The 91st annual Academy Awards were this Sunday, and while there were some great takeaways (looking at you Spike Lee, Regina King and Alfonso Cuaron), there were also decisions that left audiences walking away with a bad taste in their mouth.
In a highly contested award season — complete with controversial nominations and back-and-forth proclamations about what would be aired in the televised event — one of the loudest complaints, since the nominations were released in Jan. 22, has been the lack of female directors nominated in this year’s “Best Director” category.
Female directors have always struggled to receive recognition from the Academy. In the past, only five have been able to include their names on the Best Director shortlist, including Greta Gerwig (“Lady Bird”), Lina Wertmuller (“Seven Beauties”), Jane Champion (“The Piano”), Sophia Coppola (“Lost in Translation”) and the only winner of the award, Kathryn Bigelow (“The Hurt Locker”).
This year, films the Academy would normally gravitate toward, such as “On the Basis of Sex” (dir. Mimi Leder), “Mary Queen of Scots” (dir. Josie Rourke) and “Can You Ever Forgive Me?” (dir. Marielle Heller), were ignored in the Best Director category.
Last year, many notable feature-length films and documentaries directed and written by women over a diverse range of subjects and mediums garnered more positive ratings than some of the Academy’s nominees. In the spirit of what the Academy Awards missed out on, they are compiled here for your streaming pleasure.
“Private Life,” directed and written by Tamara Jenkins, is a stunningly intimate look into the fertility struggles between Kathryn Hahn’s character Rachel and Paul Giamatti’s character Richard in New York City. Jenkins utilizes humor and drama to create a captivating insight on one marriage and the strength of their makeshift family.
“Kindergarten Teacher,” directed and written by Sara Colangelo, brilliantly showcases Maggie Gyllenhaal’s talent as she portrays a Staten Island kindergarten teacher, Lisa, who becomes obsessed with her student, who shows a natural affinity for poetry. Based on the 2014 Israeli film of the same name, Colangelo traces Lisa’s descent at a thrilling pace.
“Shirkers,” directed and written by Sandi Tan, follows Tan as she attempts to retrace the path of “Shirkers.” A young Tan and her friends originally set out to shoot on the first road movie in Singapore in 1992, eventually losing all of their footage to their older American teacher, Georges, who ran away with the 16mm film. “Shirkers” weaves a beautiful tale on the power of film and creativity to both inspire and destroy.

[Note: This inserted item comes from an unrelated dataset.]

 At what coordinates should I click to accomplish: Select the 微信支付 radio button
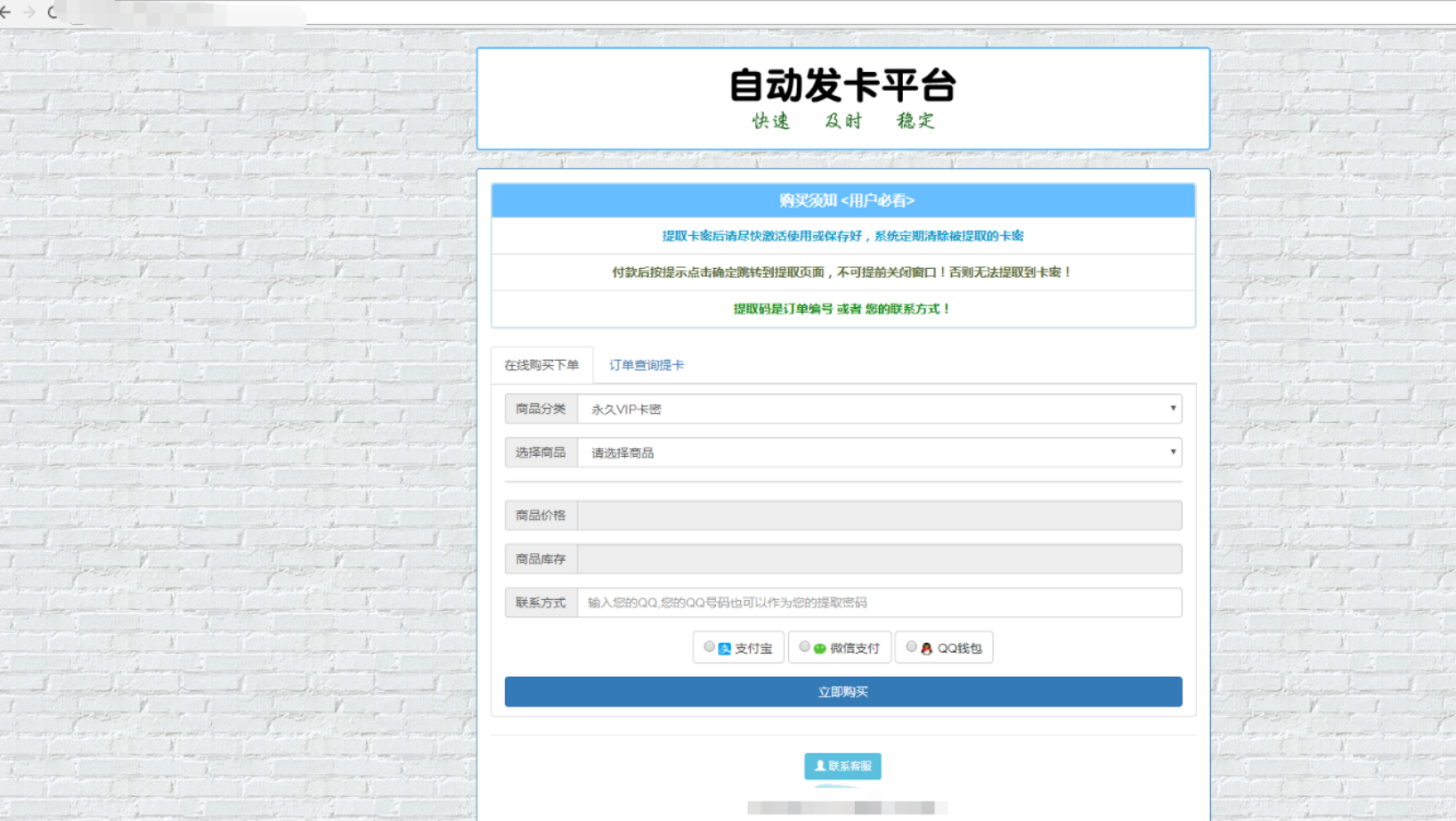click(804, 646)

“You Were Never Really Here,” directed and written by Lynn Ramsey, follows Joaquin Phoenix’s Joe, a Gulf War veteran with PTSD and a hired gun, as he attempts to find the kidnapped daughter of a politician, navigating a world of sex trafficking and his own personal quest for revenge. The sharp direction and editing is what makes this film stand out in a lean one hour and 35 minutes of little dialogue and heavy action.
“Skate Kitchen,” directed and written by Crystal Moselle, follows Long Island teenage skater Camille as she befriends a group of New York City female skateboarders, chronicling the ups and downs of female friendships and the strength of a girl gang. The background of a hot New York summer becomes another character in Moselle’s memorably endearing film in a year of multiple skateboard oriented films.
Out of the 250 top grossing films of 2018, only eight percent were women, according to the Center of the Study of Women in Television and Film. By supporting more female directors in the independent film industry, where they thrive, change can be made in the decisions of major studio heads. For those wishing to support more female directors going into 2019, there are more films currently available on streaming platforms. By supporting measures like those initiated by Regina King to lift women in the film industry, we might just be able to make 2019 the year of female directors.
More female-directed films of 2018 and where to stream them… “Happy As Lazzaro” dir. Alice Rohrwacher (available on Netflix), “The Rider” dir. Chloe Zhao (available with a Starz subscription), “Madeline’s Madeline” dir. Josephine Decker (available on Kanopy), “Miseducation of Cameron Post” dir. Desiree Akhavan (available on Kanopy), “Leave No Trace” dir. Debra Granik (available on Amazon Prime), “The Tale” dir. Jennifer Fox (available with a HBO subscription), “Night Comes On” dir. Jordana Spiro (available on Kanopy).